== Available records ==

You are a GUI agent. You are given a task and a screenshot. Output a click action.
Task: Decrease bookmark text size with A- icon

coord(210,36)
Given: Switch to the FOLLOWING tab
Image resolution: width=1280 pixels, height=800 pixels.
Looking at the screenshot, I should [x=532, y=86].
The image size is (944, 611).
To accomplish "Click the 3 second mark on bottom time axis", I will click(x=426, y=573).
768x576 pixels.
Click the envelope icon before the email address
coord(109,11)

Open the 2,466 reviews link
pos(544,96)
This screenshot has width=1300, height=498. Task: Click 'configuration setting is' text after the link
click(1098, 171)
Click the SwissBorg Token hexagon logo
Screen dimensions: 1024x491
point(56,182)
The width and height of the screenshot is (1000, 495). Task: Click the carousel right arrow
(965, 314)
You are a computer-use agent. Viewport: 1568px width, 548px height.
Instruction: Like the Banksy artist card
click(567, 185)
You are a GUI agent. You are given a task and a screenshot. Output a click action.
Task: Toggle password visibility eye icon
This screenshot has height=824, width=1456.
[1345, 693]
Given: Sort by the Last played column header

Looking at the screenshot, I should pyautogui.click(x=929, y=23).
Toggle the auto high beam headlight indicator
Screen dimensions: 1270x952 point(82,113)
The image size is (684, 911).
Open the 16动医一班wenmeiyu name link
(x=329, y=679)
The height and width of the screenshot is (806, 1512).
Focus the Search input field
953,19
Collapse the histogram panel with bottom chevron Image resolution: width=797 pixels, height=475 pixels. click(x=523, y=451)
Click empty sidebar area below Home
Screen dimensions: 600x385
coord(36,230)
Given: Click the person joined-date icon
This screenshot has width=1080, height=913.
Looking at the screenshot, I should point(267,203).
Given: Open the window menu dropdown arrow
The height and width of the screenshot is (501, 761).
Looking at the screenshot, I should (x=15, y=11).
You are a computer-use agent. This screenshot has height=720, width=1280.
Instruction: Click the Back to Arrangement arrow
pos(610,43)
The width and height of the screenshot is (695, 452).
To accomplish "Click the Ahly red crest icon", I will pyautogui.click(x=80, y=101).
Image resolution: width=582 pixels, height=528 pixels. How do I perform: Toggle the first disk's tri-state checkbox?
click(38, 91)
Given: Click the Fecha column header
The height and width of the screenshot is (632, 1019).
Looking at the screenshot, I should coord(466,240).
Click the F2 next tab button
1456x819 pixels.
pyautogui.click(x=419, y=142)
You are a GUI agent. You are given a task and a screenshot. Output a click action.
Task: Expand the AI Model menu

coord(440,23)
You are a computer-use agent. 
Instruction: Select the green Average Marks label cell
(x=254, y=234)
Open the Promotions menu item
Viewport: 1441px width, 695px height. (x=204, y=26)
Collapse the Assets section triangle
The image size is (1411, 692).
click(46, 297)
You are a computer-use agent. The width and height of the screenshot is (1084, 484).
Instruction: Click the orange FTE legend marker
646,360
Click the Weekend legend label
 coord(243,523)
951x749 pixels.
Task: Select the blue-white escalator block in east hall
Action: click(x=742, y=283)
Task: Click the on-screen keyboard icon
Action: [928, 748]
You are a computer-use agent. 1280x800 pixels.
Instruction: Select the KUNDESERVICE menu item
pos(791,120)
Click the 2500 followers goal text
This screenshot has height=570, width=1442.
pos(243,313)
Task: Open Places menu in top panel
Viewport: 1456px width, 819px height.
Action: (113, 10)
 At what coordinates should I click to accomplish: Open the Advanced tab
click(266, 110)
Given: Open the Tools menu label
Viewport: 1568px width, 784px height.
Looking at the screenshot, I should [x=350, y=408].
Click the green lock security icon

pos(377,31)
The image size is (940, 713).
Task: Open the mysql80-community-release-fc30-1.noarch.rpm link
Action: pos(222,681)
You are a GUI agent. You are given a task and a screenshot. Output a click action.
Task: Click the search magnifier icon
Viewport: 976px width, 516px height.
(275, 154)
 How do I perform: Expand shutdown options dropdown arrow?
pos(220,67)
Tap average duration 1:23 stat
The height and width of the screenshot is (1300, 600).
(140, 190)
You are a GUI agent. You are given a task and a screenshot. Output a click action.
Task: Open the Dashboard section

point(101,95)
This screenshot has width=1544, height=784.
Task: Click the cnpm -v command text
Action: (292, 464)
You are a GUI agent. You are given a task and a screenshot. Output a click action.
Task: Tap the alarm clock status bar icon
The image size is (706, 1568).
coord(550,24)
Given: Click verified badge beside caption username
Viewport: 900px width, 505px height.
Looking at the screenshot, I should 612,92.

===

■ **What to do**: The answer should contain every line of the data, unchanged.

■ **Exercise output**:
You are a GUI agent. You are given a task and a screenshot. Output a click action.
Task: Decrease bookmark text size with A- icon

coord(210,36)
Given: Switch to the FOLLOWING tab
Image resolution: width=1280 pixels, height=800 pixels.
Looking at the screenshot, I should [x=532, y=86].
The image size is (944, 611).
To accomplish "Click the 3 second mark on bottom time axis", I will click(x=426, y=573).
768x576 pixels.
Click the envelope icon before the email address
coord(109,11)

Open the 2,466 reviews link
pos(544,96)
This screenshot has width=1300, height=498. Task: Click 'configuration setting is' text after the link
click(1098, 171)
Click the SwissBorg Token hexagon logo
Screen dimensions: 1024x491
point(56,182)
The width and height of the screenshot is (1000, 495). Task: Click the carousel right arrow
(965, 314)
You are a computer-use agent. Viewport: 1568px width, 548px height.
Instruction: Like the Banksy artist card
click(567, 185)
You are a GUI agent. You are given a task and a screenshot. Output a click action.
Task: Toggle password visibility eye icon
This screenshot has height=824, width=1456.
[1345, 693]
Given: Sort by the Last played column header

Looking at the screenshot, I should pyautogui.click(x=929, y=23).
Toggle the auto high beam headlight indicator
Screen dimensions: 1270x952 point(82,113)
The image size is (684, 911).
Open the 16动医一班wenmeiyu name link
(x=329, y=679)
The height and width of the screenshot is (806, 1512).
Focus the Search input field
953,19
Collapse the histogram panel with bottom chevron Image resolution: width=797 pixels, height=475 pixels. click(x=523, y=451)
Click empty sidebar area below Home
Screen dimensions: 600x385
coord(36,230)
Given: Click the person joined-date icon
This screenshot has width=1080, height=913.
Looking at the screenshot, I should point(267,203).
Given: Open the window menu dropdown arrow
The height and width of the screenshot is (501, 761).
Looking at the screenshot, I should (x=15, y=11).
You are a computer-use agent. This screenshot has height=720, width=1280.
Instruction: Click the Back to Arrangement arrow
pos(610,43)
The width and height of the screenshot is (695, 452).
To accomplish "Click the Ahly red crest icon", I will pyautogui.click(x=80, y=101).
Image resolution: width=582 pixels, height=528 pixels. How do I perform: Toggle the first disk's tri-state checkbox?
click(38, 91)
Given: Click the Fecha column header
The height and width of the screenshot is (632, 1019).
Looking at the screenshot, I should coord(466,240).
Click the F2 next tab button
1456x819 pixels.
pyautogui.click(x=419, y=142)
You are a GUI agent. You are given a task and a screenshot. Output a click action.
Task: Expand the AI Model menu

coord(440,23)
You are a computer-use agent. 
Instruction: Select the green Average Marks label cell
(x=254, y=234)
Open the Promotions menu item
Viewport: 1441px width, 695px height. (x=204, y=26)
Collapse the Assets section triangle
The image size is (1411, 692).
click(46, 297)
You are a computer-use agent. The width and height of the screenshot is (1084, 484).
Instruction: Click the orange FTE legend marker
646,360
Click the Weekend legend label
 coord(243,523)
951x749 pixels.
Task: Select the blue-white escalator block in east hall
Action: click(x=742, y=283)
Task: Click the on-screen keyboard icon
Action: [928, 748]
You are a computer-use agent. 1280x800 pixels.
Instruction: Select the KUNDESERVICE menu item
pos(791,120)
Click the 2500 followers goal text
This screenshot has height=570, width=1442.
pos(243,313)
Task: Open Places menu in top panel
Viewport: 1456px width, 819px height.
Action: (113, 10)
 At what coordinates should I click to accomplish: Open the Advanced tab
click(266, 110)
Given: Open the Tools menu label
Viewport: 1568px width, 784px height.
Looking at the screenshot, I should [x=350, y=408].
Click the green lock security icon

pos(377,31)
The image size is (940, 713).
Task: Open the mysql80-community-release-fc30-1.noarch.rpm link
Action: pos(222,681)
You are a GUI agent. You are given a task and a screenshot. Output a click action.
Task: Click the search magnifier icon
Viewport: 976px width, 516px height.
(275, 154)
 How do I perform: Expand shutdown options dropdown arrow?
pos(220,67)
Tap average duration 1:23 stat
The height and width of the screenshot is (1300, 600).
(140, 190)
You are a GUI agent. You are given a task and a screenshot. Output a click action.
Task: Open the Dashboard section

point(101,95)
This screenshot has width=1544, height=784.
Task: Click the cnpm -v command text
Action: (292, 464)
You are a GUI agent. You are given a task and a screenshot. Output a click action.
Task: Tap the alarm clock status bar icon
The image size is (706, 1568).
coord(550,24)
Given: Click verified badge beside caption username
Viewport: 900px width, 505px height.
Looking at the screenshot, I should 612,92.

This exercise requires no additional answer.